▸ 提供テキスト:
蹴人列伝 FILE.3 鷹野智裕(ヴァンフォーレ甲府広報部長)

サッカーの世界では、あるいは世間的に見れば“変わった人”たちがたくさん働いている。ただ、そういう人たちがこの国のサッカーを支えているということも、彼らと20年近く時間をともにしてきたことで、より強く実感している。本連載では、自分が様々なことを学ばせてもらってきた“変わった人”たちが、どういう気概と情熱を持ってこの世界で生きてきたかをご紹介することで、日本サッカー界の奥深さの一端を覗いていだだければ幸いだ。

第3回はヴァンフォーレ甲府の広報部長を務める鷹野智裕氏。J2開幕の1999年、ひょんなことから地元のJリーグクラブへと入社した“元サポーター”は、どういう想いを抱えて20年近い時間をヴァンフォーレとともに歩んできたのか。激動の半生を語っていただいた。

広報部長であり、“後方”部長という立ち位置


――鷹野さんの今の役職を教えてください。

▸ 取り組む作業:
1 – 提供テキストの「サッカーの世界では、あるいは」から「を覗いていだだければ幸いだ。」までを、両端を含めてそのまま書き写してください。
2 – 提供テキストによると、鷹野智裕氏が地元のJリーグクラブに入社したのは何年ですか。
3 – 提供テキストの「サッカーの世界では」で始まる段落を、主な内容を残して短く書き直してください。
データは参照しなくてかまいません。

▸ 表示データ:
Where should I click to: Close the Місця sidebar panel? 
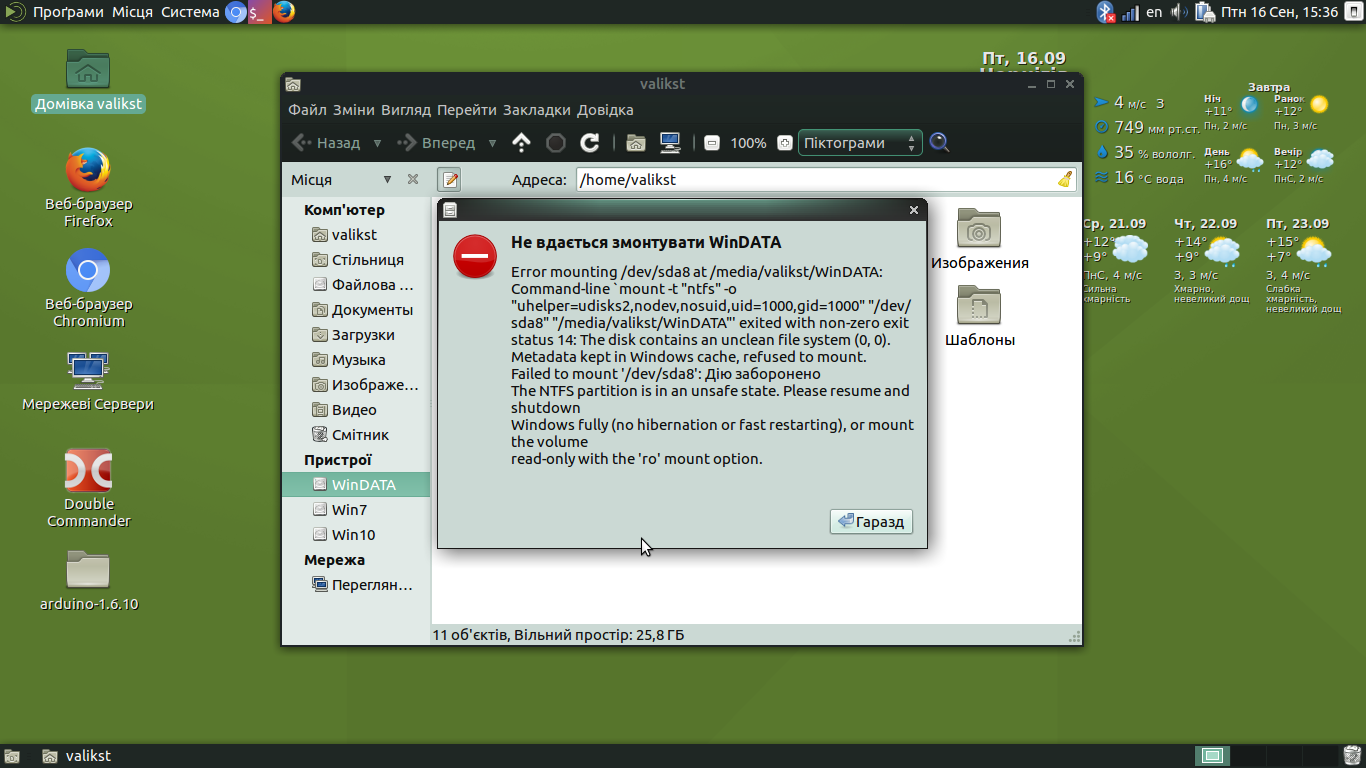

* * *

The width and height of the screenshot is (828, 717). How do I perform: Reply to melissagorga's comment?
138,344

▸ 想定される回答:
1 –
サッカーの世界では、あるいは世間的に見れば“変わった人”たちがたくさん働いている。ただ、そういう人たちがこの国のサッカーを支えているということも、彼らと20年近く時間をともにしてきたことで、より強く実感している。本連載では、自分が様々なことを学ばせてもらってきた“変わった人”たちが、どういう気概と情熱を持ってこの世界で生きてきたかをご紹介することで、日本サッカー界の奥深さの一端を覗いていだだければ幸いだ。

2 – 1999年です。

3 – サッカー界には世間的に見て“変わった人”が多く働いており、筆者は20年近く彼らと過ごすなかで、そうした人たちが日本のサッカーを支えていると強く実感している。本連載では、彼らがどんな気概と情熱で生きてきたかを紹介し、日本サッカー界の奥深さの一端を伝える。